NHKBS に「中国王朝 英雄たちの伝説」という歴史ドキュメンタリー番組があり、3000年以上の歴史を持つ中国のなかで最新の発掘成果や研究を踏まえ色々な人物像の再評価にチャレンジしている。

私は題名を見ながら選択録画して新たな事実の提示などを参考にさせて貰っているが、今回は「荒ぶる民の秘密」と題して中国歴代王朝を倒した民衆反乱を取りあげ、その代表としての三例をナビゲーターの俳優・濱田岳さんが案内する構成になっている。

秦王朝を崩壊させた陳勝呉広(ちんしょうごこう)の乱

陳勝呉広は秦の一介の兵士だったが、始皇帝の死後二世皇帝の代に秦の厳しい法制から身を守る為反乱を起こしたとされて来たが、最新の研究では、その背景に以下の2点があると考えられている。

・伝染病の蔓延による民の疲弊

始皇帝が実行した実力主義が二世皇帝で否定されその不満が起点になった。

陳勝の言葉 王侯将相いずくんぞ種あらんや(王侯や将軍、宰相は家柄によるのではなく実力によるものだ)

北宋(ほくそう)衰退の起点になった方臘(ほうろう)の乱

従来方臘は賊の首領と云われていたが、北宋の地方官僚の圧政に耐えかねた末の反乱だとの当時の石碑が見つかった。その背景は、

・官僚となるための難関・科挙(かきょ)には莫大な費用がかかり、官僚に登用されるとその回収をもくろみ、地方に無理な要求をし私腹を肥やす風潮があった。

・文治主義がはびこり異民族に財を渡す慣習から地方を収奪、都と地方の格差が増大した。
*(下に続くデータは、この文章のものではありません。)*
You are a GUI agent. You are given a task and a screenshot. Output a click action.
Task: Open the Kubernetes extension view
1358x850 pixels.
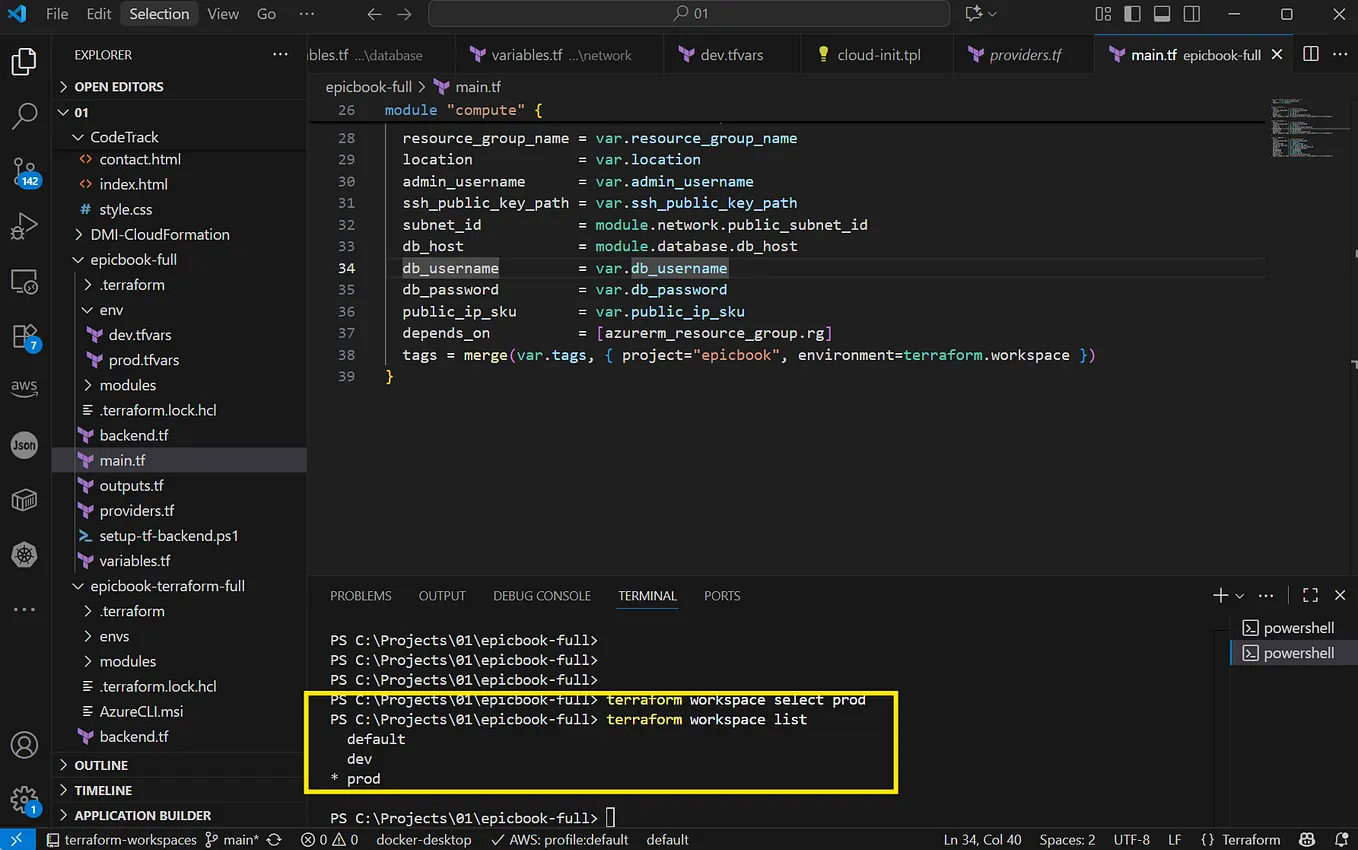point(24,555)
③清(しん)末期、扶清滅洋(ふしんめつよう・清を助け西洋を滅ぼす)を掲げた義和団の乱

旗印の扶清滅洋が示すように、これまでの王朝に対する反乱とは全く異なり救国のため外敵を撃つための民衆反乱で、一時清朝義和団は手を結び外国勢力に対抗した。

・この時期地球上に残された最後の植民地として日本を含む列強が中国に群がり利権を漁った。

周恩来の言葉「百数十年中国人民は帝国主義国家の侵略抑圧略奪虐殺を被って来た。1900年の義和団運動はまさしく中国人民が帝国主義の侵略に頑強に反攻したことの表れである」

🔘中国古典「貞観政要」に 君(王侯権力者)は船なり人(民)は水なり、水能く船を載せ亦(また)能く船を覆す という言葉があり広く知られているが、まさしく民衆反乱を言い当てている気がする。

これに対する権力者の恐怖は現代でも随所にみることが出来る。

🔘今日の一句、蒲公英(たんぽぽ)は本来春の季語ですが、今道端は黄色い蒲公英が列を成しています。